• [TASK PROMPT]
Repeat the listing below line for line, exactly as shown.

DATA SUPPLIED START

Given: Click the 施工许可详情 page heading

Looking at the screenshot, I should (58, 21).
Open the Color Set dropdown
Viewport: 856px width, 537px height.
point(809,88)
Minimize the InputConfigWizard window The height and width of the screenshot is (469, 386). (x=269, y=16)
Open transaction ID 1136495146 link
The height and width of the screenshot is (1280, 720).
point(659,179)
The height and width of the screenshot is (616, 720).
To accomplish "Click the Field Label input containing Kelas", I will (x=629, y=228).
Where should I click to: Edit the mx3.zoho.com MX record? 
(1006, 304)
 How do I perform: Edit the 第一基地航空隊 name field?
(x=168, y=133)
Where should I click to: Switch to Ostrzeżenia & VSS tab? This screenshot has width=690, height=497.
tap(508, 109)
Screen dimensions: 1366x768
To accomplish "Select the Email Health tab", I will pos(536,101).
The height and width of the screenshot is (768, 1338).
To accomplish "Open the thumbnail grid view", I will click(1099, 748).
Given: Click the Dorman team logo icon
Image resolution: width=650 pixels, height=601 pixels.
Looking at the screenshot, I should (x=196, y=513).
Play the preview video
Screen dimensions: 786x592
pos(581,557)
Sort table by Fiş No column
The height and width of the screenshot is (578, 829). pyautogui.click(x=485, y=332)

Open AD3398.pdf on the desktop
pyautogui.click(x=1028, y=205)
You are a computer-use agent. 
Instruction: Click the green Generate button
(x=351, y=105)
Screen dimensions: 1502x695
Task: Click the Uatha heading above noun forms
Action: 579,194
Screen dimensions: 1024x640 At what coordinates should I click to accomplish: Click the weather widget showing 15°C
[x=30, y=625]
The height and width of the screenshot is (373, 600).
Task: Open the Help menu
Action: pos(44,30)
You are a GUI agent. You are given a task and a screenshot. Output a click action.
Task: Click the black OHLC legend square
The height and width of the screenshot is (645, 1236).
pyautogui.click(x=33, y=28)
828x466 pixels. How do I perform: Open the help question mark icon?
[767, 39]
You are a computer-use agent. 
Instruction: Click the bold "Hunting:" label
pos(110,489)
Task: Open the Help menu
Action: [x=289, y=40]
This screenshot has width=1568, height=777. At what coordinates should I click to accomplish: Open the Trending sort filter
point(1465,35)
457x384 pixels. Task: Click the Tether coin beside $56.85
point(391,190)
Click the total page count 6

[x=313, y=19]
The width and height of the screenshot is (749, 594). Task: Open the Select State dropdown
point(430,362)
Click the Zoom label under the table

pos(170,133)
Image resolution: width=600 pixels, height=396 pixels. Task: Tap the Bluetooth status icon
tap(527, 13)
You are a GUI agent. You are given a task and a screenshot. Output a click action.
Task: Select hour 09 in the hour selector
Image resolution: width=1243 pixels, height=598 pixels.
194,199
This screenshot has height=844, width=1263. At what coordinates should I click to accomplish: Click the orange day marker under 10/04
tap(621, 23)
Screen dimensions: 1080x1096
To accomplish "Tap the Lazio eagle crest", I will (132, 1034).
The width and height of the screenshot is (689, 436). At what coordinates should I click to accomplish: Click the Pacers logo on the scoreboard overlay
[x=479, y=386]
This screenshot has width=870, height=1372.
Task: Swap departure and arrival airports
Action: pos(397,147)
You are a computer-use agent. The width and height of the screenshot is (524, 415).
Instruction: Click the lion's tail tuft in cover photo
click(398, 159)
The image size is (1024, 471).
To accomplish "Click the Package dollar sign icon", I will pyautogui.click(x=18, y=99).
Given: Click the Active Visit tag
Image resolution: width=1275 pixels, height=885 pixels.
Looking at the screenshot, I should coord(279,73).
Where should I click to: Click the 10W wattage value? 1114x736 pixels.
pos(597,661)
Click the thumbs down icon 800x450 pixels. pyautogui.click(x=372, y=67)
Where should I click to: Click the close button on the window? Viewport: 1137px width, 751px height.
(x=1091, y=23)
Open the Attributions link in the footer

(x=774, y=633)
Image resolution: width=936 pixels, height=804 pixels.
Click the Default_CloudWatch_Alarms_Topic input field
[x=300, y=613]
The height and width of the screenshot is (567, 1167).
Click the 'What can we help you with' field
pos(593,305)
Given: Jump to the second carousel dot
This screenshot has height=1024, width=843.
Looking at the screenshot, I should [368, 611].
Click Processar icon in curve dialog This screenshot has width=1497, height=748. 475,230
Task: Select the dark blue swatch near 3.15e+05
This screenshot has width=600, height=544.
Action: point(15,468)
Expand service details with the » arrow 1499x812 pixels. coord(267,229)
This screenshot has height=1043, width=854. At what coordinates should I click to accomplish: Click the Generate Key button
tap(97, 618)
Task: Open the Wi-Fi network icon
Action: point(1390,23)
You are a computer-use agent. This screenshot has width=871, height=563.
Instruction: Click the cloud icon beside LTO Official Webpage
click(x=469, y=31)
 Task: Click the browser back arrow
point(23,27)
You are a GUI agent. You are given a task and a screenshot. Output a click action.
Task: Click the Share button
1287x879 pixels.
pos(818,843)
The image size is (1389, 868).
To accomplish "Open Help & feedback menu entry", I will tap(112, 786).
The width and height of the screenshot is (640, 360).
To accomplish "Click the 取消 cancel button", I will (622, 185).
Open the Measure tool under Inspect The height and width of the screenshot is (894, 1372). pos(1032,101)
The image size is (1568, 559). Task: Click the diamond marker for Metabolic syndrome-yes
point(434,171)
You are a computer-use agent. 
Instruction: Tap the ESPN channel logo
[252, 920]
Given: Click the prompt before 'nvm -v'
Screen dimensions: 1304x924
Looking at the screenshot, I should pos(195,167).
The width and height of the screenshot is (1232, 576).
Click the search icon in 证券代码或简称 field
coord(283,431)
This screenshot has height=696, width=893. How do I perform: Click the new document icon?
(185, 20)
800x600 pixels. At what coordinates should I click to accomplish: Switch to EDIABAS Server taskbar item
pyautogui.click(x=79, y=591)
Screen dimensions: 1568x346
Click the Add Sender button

DATA SUPPLIED END

• [EXERCISE RESPONSE]
Given: Click the 施工许可详情 page heading

Looking at the screenshot, I should (58, 21).
Open the Color Set dropdown
Viewport: 856px width, 537px height.
point(809,88)
Minimize the InputConfigWizard window The height and width of the screenshot is (469, 386). (x=269, y=16)
Open transaction ID 1136495146 link
The height and width of the screenshot is (1280, 720).
point(659,179)
The height and width of the screenshot is (616, 720).
To accomplish "Click the Field Label input containing Kelas", I will (x=629, y=228).
Where should I click to: Edit the mx3.zoho.com MX record? 
(1006, 304)
 How do I perform: Edit the 第一基地航空隊 name field?
(x=168, y=133)
Where should I click to: Switch to Ostrzeżenia & VSS tab? This screenshot has width=690, height=497.
tap(508, 109)
Screen dimensions: 1366x768
To accomplish "Select the Email Health tab", I will pos(536,101).
The height and width of the screenshot is (768, 1338).
To accomplish "Open the thumbnail grid view", I will click(1099, 748).
Given: Click the Dorman team logo icon
Image resolution: width=650 pixels, height=601 pixels.
Looking at the screenshot, I should (x=196, y=513).
Play the preview video
Screen dimensions: 786x592
pos(581,557)
Sort table by Fiş No column
The height and width of the screenshot is (578, 829). pyautogui.click(x=485, y=332)

Open AD3398.pdf on the desktop
pyautogui.click(x=1028, y=205)
You are a computer-use agent. 
Instruction: Click the green Generate button
(x=351, y=105)
Screen dimensions: 1502x695
Task: Click the Uatha heading above noun forms
Action: 579,194
Screen dimensions: 1024x640 At what coordinates should I click to accomplish: Click the weather widget showing 15°C
[x=30, y=625]
The height and width of the screenshot is (373, 600).
Task: Open the Help menu
Action: pos(44,30)
You are a GUI agent. You are given a task and a screenshot. Output a click action.
Task: Click the black OHLC legend square
The height and width of the screenshot is (645, 1236).
pyautogui.click(x=33, y=28)
828x466 pixels. How do I perform: Open the help question mark icon?
[767, 39]
You are a computer-use agent. 
Instruction: Click the bold "Hunting:" label
pos(110,489)
Task: Open the Help menu
Action: [x=289, y=40]
This screenshot has width=1568, height=777. At what coordinates should I click to accomplish: Open the Trending sort filter
point(1465,35)
457x384 pixels. Task: Click the Tether coin beside $56.85
point(391,190)
Click the total page count 6

[x=313, y=19]
The width and height of the screenshot is (749, 594). Task: Open the Select State dropdown
point(430,362)
Click the Zoom label under the table

pos(170,133)
Image resolution: width=600 pixels, height=396 pixels. Task: Tap the Bluetooth status icon
tap(527, 13)
You are a GUI agent. You are given a task and a screenshot. Output a click action.
Task: Select hour 09 in the hour selector
Image resolution: width=1243 pixels, height=598 pixels.
194,199
This screenshot has height=844, width=1263. At what coordinates should I click to accomplish: Click the orange day marker under 10/04
tap(621, 23)
Screen dimensions: 1080x1096
To accomplish "Tap the Lazio eagle crest", I will (132, 1034).
The width and height of the screenshot is (689, 436). At what coordinates should I click to accomplish: Click the Pacers logo on the scoreboard overlay
[x=479, y=386]
This screenshot has width=870, height=1372.
Task: Swap departure and arrival airports
Action: pos(397,147)
You are a computer-use agent. The width and height of the screenshot is (524, 415).
Instruction: Click the lion's tail tuft in cover photo
click(398, 159)
The image size is (1024, 471).
To accomplish "Click the Package dollar sign icon", I will pyautogui.click(x=18, y=99).
Given: Click the Active Visit tag
Image resolution: width=1275 pixels, height=885 pixels.
Looking at the screenshot, I should coord(279,73).
Where should I click to: Click the 10W wattage value? 1114x736 pixels.
pos(597,661)
Click the thumbs down icon 800x450 pixels. pyautogui.click(x=372, y=67)
Where should I click to: Click the close button on the window? Viewport: 1137px width, 751px height.
(x=1091, y=23)
Open the Attributions link in the footer

(x=774, y=633)
Image resolution: width=936 pixels, height=804 pixels.
Click the Default_CloudWatch_Alarms_Topic input field
[x=300, y=613]
The height and width of the screenshot is (567, 1167).
Click the 'What can we help you with' field
pos(593,305)
Given: Jump to the second carousel dot
This screenshot has height=1024, width=843.
Looking at the screenshot, I should [368, 611].
Click Processar icon in curve dialog This screenshot has width=1497, height=748. 475,230
Task: Select the dark blue swatch near 3.15e+05
This screenshot has width=600, height=544.
Action: point(15,468)
Expand service details with the » arrow 1499x812 pixels. coord(267,229)
This screenshot has height=1043, width=854. At what coordinates should I click to accomplish: Click the Generate Key button
tap(97, 618)
Task: Open the Wi-Fi network icon
Action: point(1390,23)
You are a computer-use agent. This screenshot has width=871, height=563.
Instruction: Click the cloud icon beside LTO Official Webpage
click(x=469, y=31)
 Task: Click the browser back arrow
point(23,27)
You are a GUI agent. You are given a task and a screenshot. Output a click action.
Task: Click the Share button
1287x879 pixels.
pos(818,843)
The image size is (1389, 868).
To accomplish "Open Help & feedback menu entry", I will tap(112, 786).
The width and height of the screenshot is (640, 360).
To accomplish "Click the 取消 cancel button", I will (622, 185).
Open the Measure tool under Inspect The height and width of the screenshot is (894, 1372). pos(1032,101)
The image size is (1568, 559). Task: Click the diamond marker for Metabolic syndrome-yes
point(434,171)
You are a computer-use agent. 
Instruction: Tap the ESPN channel logo
[252, 920]
Given: Click the prompt before 'nvm -v'
Screen dimensions: 1304x924
Looking at the screenshot, I should pos(195,167).
The width and height of the screenshot is (1232, 576).
Click the search icon in 证券代码或简称 field
coord(283,431)
This screenshot has height=696, width=893. How do I perform: Click the new document icon?
(185, 20)
800x600 pixels. At what coordinates should I click to accomplish: Switch to EDIABAS Server taskbar item
pyautogui.click(x=79, y=591)
Screen dimensions: 1568x346
Click the Add Sender button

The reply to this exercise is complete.